# What to do
Transcribe the material from its first line onward, ending with the line that contains "You are a computer-use agent. 716x536 pixels." and adding nothing beyond it.

# Data in this exercise
--------------------

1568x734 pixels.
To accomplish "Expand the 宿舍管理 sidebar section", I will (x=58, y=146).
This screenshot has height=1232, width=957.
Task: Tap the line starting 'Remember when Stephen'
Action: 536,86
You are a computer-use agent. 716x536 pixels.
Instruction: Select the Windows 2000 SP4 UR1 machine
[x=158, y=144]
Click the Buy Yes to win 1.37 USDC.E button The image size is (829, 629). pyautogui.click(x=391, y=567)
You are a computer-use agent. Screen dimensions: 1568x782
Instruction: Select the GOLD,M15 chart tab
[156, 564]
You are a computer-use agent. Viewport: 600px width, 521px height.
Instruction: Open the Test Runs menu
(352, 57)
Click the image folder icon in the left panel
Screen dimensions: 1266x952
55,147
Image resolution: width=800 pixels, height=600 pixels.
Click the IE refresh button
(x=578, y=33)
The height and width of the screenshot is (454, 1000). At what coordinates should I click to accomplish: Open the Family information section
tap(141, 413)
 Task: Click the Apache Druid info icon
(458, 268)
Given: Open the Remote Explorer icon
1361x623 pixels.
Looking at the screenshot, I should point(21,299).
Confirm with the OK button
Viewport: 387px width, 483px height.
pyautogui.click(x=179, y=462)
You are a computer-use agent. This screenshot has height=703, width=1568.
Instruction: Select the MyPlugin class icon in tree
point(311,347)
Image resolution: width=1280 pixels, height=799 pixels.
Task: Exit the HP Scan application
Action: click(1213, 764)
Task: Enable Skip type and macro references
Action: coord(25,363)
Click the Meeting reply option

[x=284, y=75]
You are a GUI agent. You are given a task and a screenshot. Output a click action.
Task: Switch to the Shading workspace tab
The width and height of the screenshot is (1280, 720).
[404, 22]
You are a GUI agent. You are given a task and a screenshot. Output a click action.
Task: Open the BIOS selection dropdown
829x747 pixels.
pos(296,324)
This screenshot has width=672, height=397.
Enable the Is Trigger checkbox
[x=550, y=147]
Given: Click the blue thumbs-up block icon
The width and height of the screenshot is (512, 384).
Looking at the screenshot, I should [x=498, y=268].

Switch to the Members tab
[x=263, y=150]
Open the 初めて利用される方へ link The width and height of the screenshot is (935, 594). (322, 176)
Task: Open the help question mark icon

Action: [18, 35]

--------------------

# Exercise result
1568x734 pixels.
To accomplish "Expand the 宿舍管理 sidebar section", I will (x=58, y=146).
This screenshot has height=1232, width=957.
Task: Tap the line starting 'Remember when Stephen'
Action: 536,86
You are a computer-use agent. 716x536 pixels.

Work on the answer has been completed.